MOFFATT, LEWIS, homme d’affaires et homme politique, né en 1809 ou 1810, probablement dans Rupert’s Land, fils de George Moffatt* ; le 17 janvier 1842, il épousa à Cobourg, Haut-Canada, Caroline Covert, fille de John Covert*, et ils eurent au moins deux fils et trois filles ; décédé le 7 octobre 1892 à Toronto.
Selon un document de 1885, Lewis Moffatt est « né à Montréal en 1810, de parents anglais », mais le fait que son père, associé hivernant dans la traite des fourrures, se soit marié à la façon du pays en 1809 permet de supposer qu’il naquit dans le Nord-Ouest. Après avoir vécu quelques années à Cobourg, le jeune Moffatt entra en 1837 dans l’entreprise paternelle, la Gillespie, Moffatt and Company, alors chef de file du milieu des affaires montréalais [V. Robert Gillespie*]. La compagnie avait eu une filiale à Toronto et approvisionnait une société de cette ville, la Murray, Newbigging and Company. En mai 1842, avec Alexander Murray, qui avait continué d’exploiter cette société après la mort de James Newbigging* en 1838, Lewis Moffatt ouvrit une nouvelle filiale de la Gillespie, Moffatt and Company à Toronto. Cette entreprise de gros, d’abord appelée Moffatts, Murray and Company, puis Moffatt, Murray, and Company, vendait divers articles d’importation, soit des marchandises sèches, de la quincaillerie et des produits d’épicerie. C’était l’une des trois ou quatre principales maisons de gros de Toronto, et elle y représentait la Phoenix Assurance Company de Londres, dont la maison montréalaise était l’agent au Canada.

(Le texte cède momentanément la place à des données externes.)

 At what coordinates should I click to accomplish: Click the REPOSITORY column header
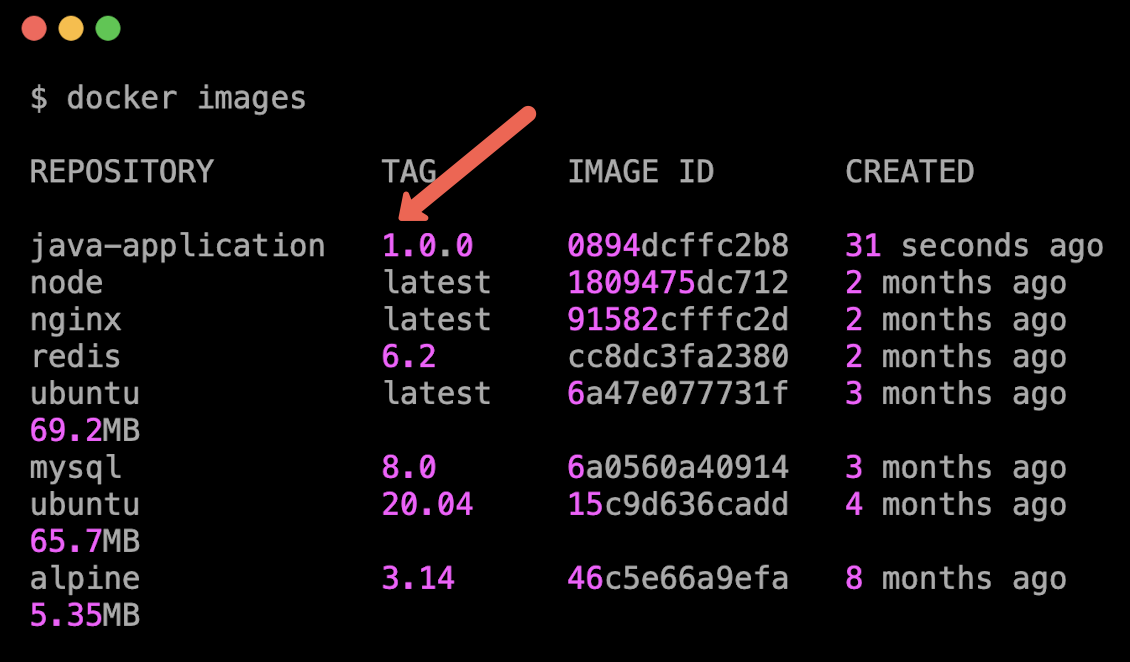tap(121, 171)

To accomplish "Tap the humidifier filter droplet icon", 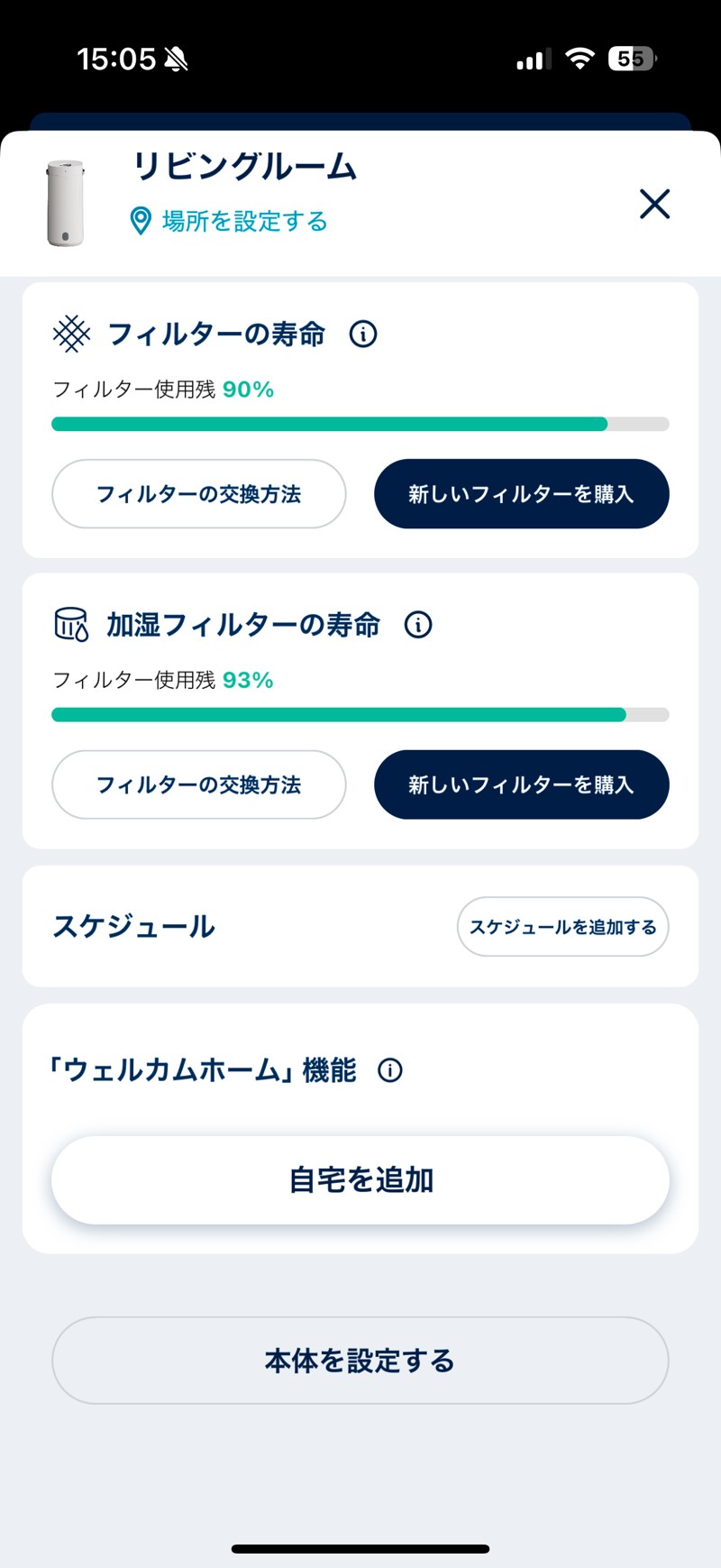I will (71, 624).
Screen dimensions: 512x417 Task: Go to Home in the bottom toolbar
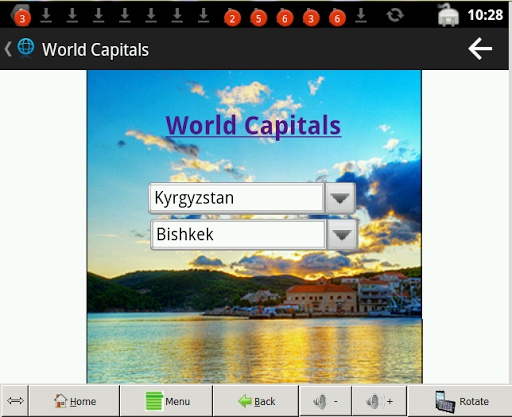coord(74,401)
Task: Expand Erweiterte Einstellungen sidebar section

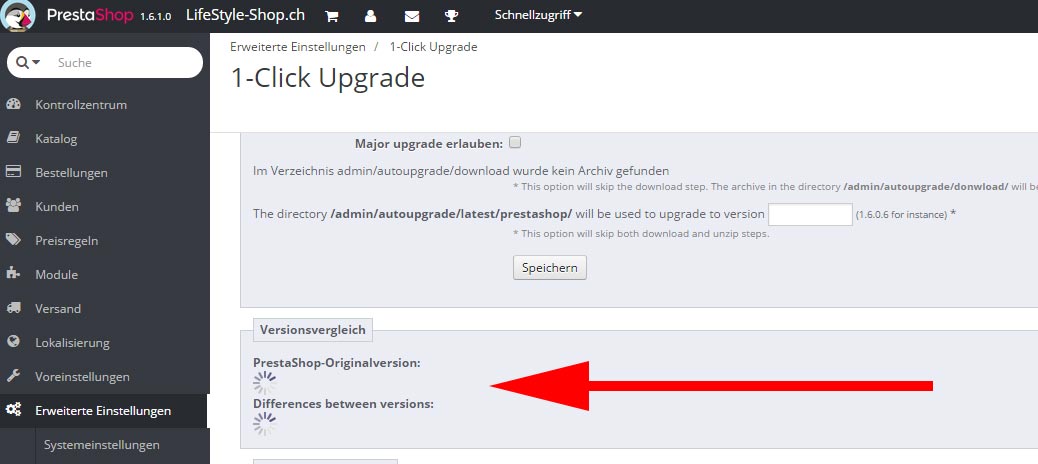Action: click(x=103, y=410)
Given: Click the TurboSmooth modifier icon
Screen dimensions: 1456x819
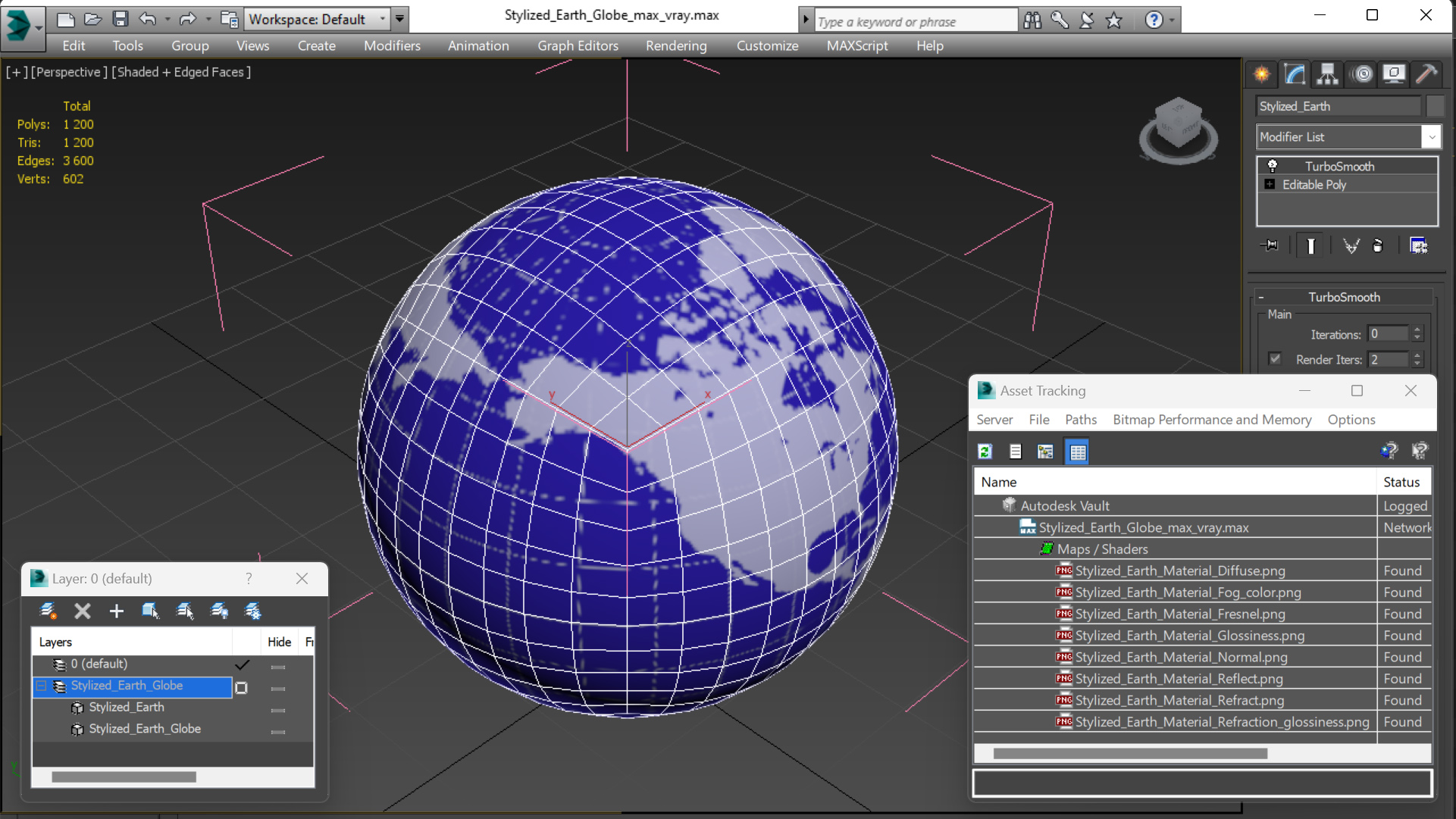Looking at the screenshot, I should (x=1271, y=165).
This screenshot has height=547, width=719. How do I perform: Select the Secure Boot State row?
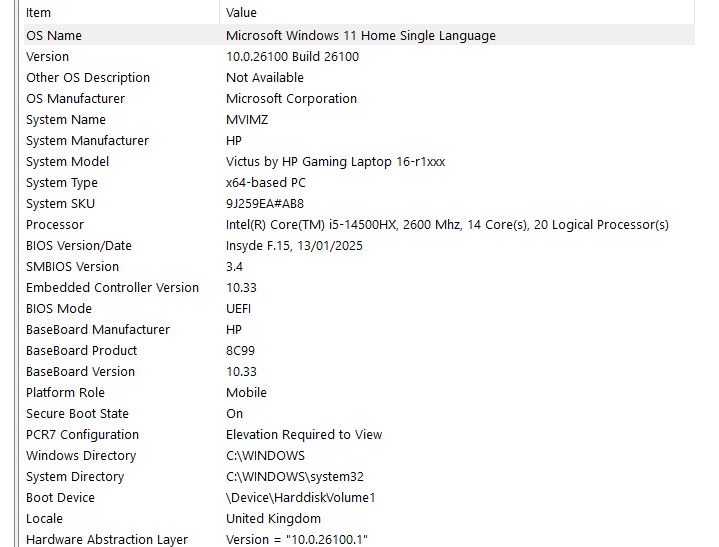(77, 414)
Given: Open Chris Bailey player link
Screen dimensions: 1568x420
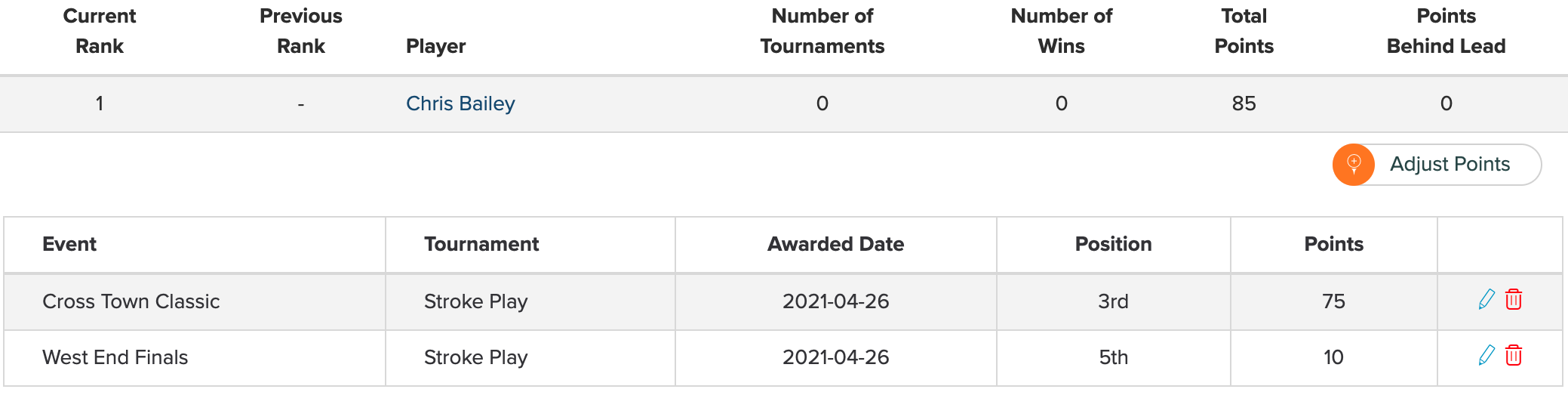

Moffatt accéda tout de suite à une position de premier plan à Toronto, et ce, non seulement dans les cercles d’affaires. Par l’intermédiaire des Gillespie, il devint l’un des deux administrateurs locaux de la succursale torontoise de la Banque de l’Amérique septentrionale britannique. En 1844, il participa à la fondation du Board of Trade de Toronto ; de 1846 à 1852, il fit partie du conseil d’administration de la première société de construction de la ville, la Toronto Building Society, et en 1855–1856 de celui de la Toronto Exchange. Actionnaire des principales compagnies de chemin de fer de la ville, soit la Toronto and Guelph Railway Company et l’Ontario, Simcoe and Huron Union Rail-Road (plus tard appelée la Northern Railway Company of Canada), il fut membre du conseil d’administration de la première jusqu’à ce qu’elle soit absorbée par le Grand Tronc en 1853 [V. sir Casimir Stanislaus Gzowski], puis du conseil de la seconde pendant la plus grande partie des années 1860 [V. Frederic William Cumberland*]. En outre, de 1871 à 1876, il fut l’un des administrateurs de la Compagnie de télégraphe de la Puissance.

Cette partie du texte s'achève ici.